$68M Bought, $130M Liquidated: Was Bitcoin’s $94K Spike a Manipulation?

Source Beincrypto

Bitcoin surged from approximately $91,000 to over $94,000 within just two hours in the US trading hours on Tuesday, a move that caught many traders off guard. While some celebrated the sudden rally, others are raising red flags—calling it a textbook case of market manipulation.

One of the most glaring concerns is the absence of any fundamental driver.

No Catalyst in Sight, Yet Millions Flowed in Within Minutes

Crypto trader Vivek Sen pointed out that there was no major news or announcements to justify the sudden price action. This lack of an identifiable catalyst has fueled speculation that the move was engineered rather than organic.

On-chain analysts quickly identified unusual trading patterns. According to DeFi researcher DeFiTracer, market maker Wintermute purchased $68 million in Bitcoin in a single hour during the spike. Another analyst, DefiWimar, claimed multiple major players, including Coinbase, BitMEX, and Binance, made substantial coordinated purchases, describing the activity as coordinated manipulation.

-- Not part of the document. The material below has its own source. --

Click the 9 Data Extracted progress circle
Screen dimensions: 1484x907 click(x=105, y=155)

Veteran trader NoLimitGains offered a detailed breakdown of why the move appeared artificial. He noted several warning signs: thin order books that made it cheap to push prices higher, massive market buys clustered within minutes, and zero follow-through after the initial surge. He argued that real bull moves build structure while manipulated ones build traps.

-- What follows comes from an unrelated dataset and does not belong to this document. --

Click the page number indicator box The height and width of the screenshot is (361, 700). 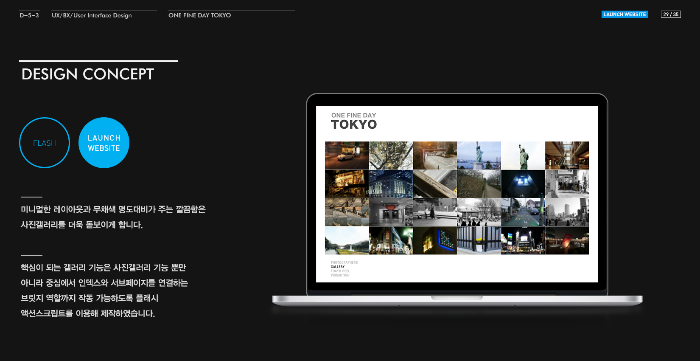click(671, 14)
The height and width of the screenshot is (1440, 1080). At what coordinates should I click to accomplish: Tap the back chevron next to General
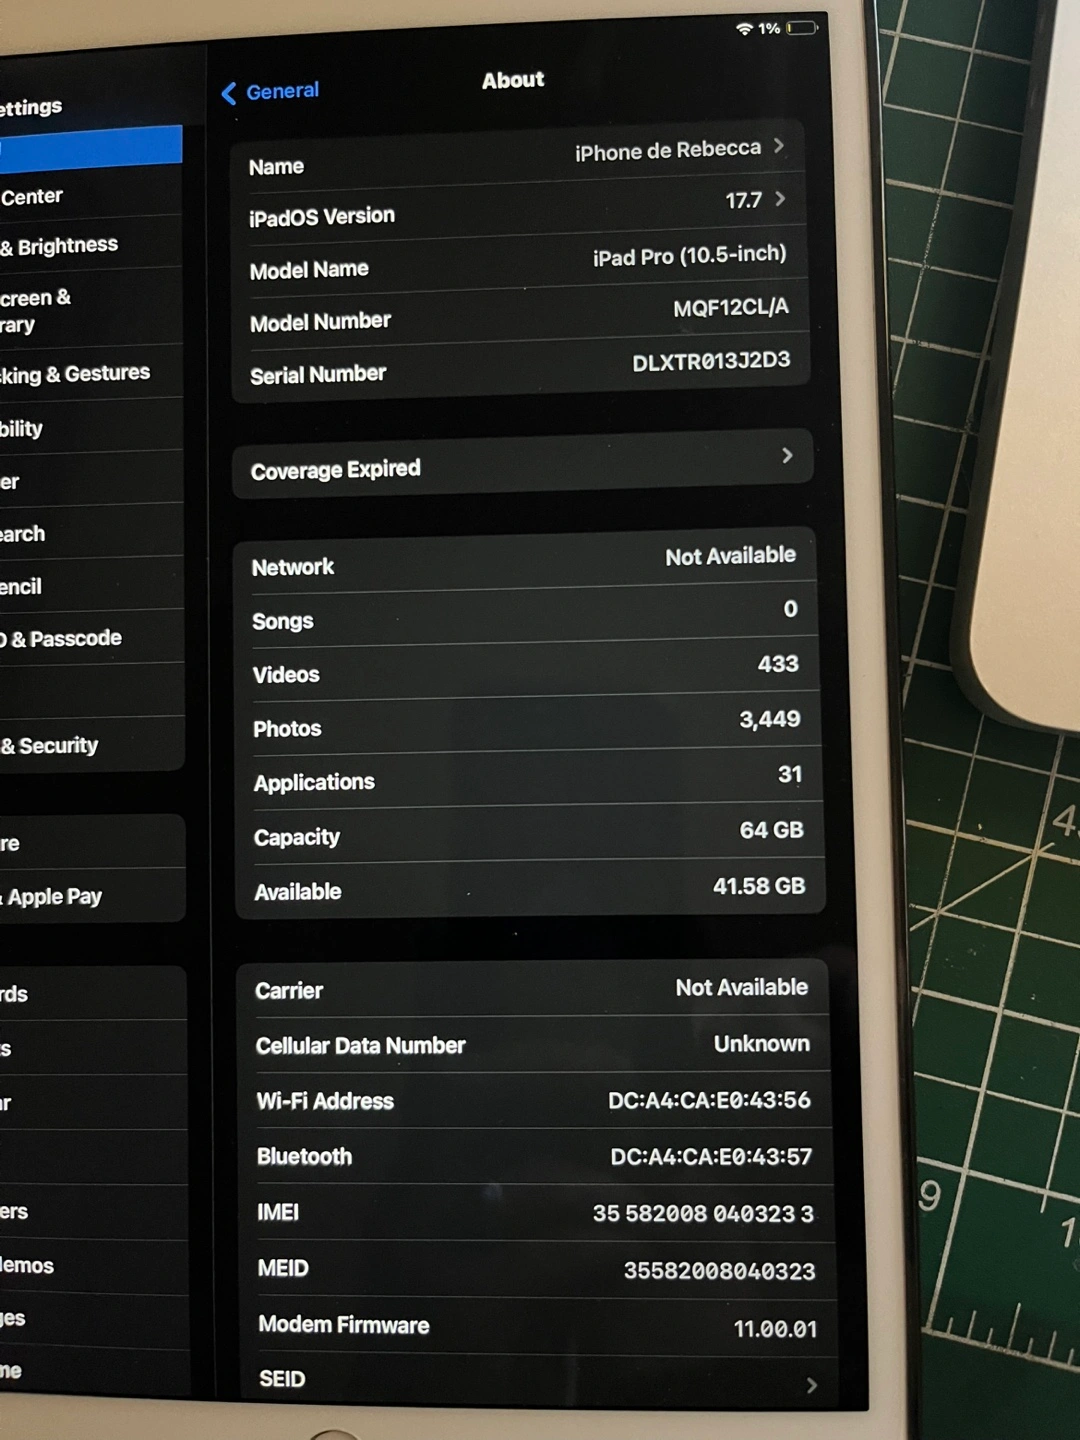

Traders on Both Sides Liquidated—A Classic Sign of Liquidity Hunting

Perhaps the most compelling argument centers on what traders call “liquidity hunting.” It’s a strategy where large players deliberately push prices to trigger forced liquidations.

When traders open leveraged positions, they set liquidation prices where their positions automatically close if the market moves against them. These liquidation levels cluster at predictable price points, creating pools of “liquidity” that sophisticated players can target. By pushing Bitcoin’s price sharply upward, large players can trigger a cascade of short liquidations—forcing bearish traders to buy back their positions at unfavorable prices. This forced buying adds fuel to the rally, allowing the manipulators to sell into the artificially inflated demand.

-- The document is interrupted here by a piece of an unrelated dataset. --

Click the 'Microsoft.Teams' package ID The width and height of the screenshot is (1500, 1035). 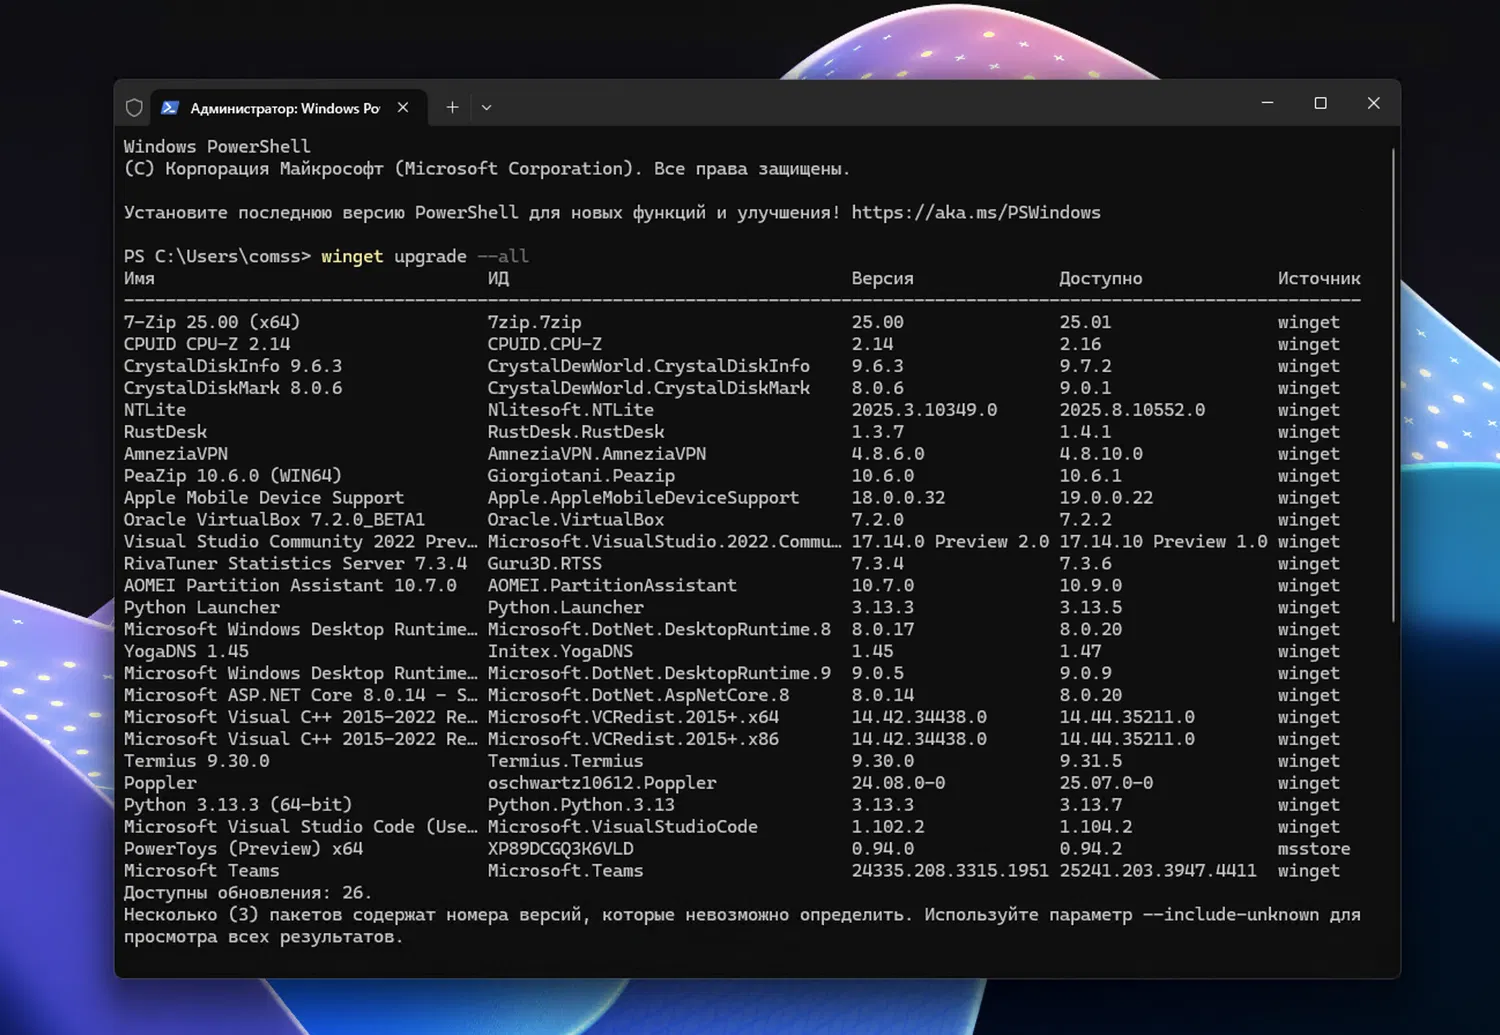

Trader Orbion highlighted this dynamic, noting that the day saw $70 million in long liquidations followed by $61 million in short liquidations—with both sides getting wiped out within hours.

NoLimitGains warned that historically, such vertical spikes tend to retrace sharply. With funding rates spiking and open interest climbing rapidly, the warning signs were clear. He suggested the setup points to larger players positioning to sell into retail excitement.

Not Everyone Is Convinced It Was Manipulation

However, not all analysts share the manipulation thesis. On-chain analyst Darkfost pointed to US employment data released around the same time as a legitimate catalyst. JOLTS job openings for October came in at 7.67 million—well above the 7.0 million forecast—while ADP weekly employment figures flipped positive after weeks of decline.

He noted that Bitcoin gained roughly 4% immediately after the data dropped. With the FOMC meeting approaching and a rate cut widely expected, Darkfost argued the macro backdrop provided genuine tailwinds for risk assets, suggesting the rally may have been driven by fundamentals rather than foul play.

As of 11:30 UTC, Bitcoin had retreated from its highs and was trading around $92,500.

Disclaimer: For information purposes only. Past performance is not indicative of future results.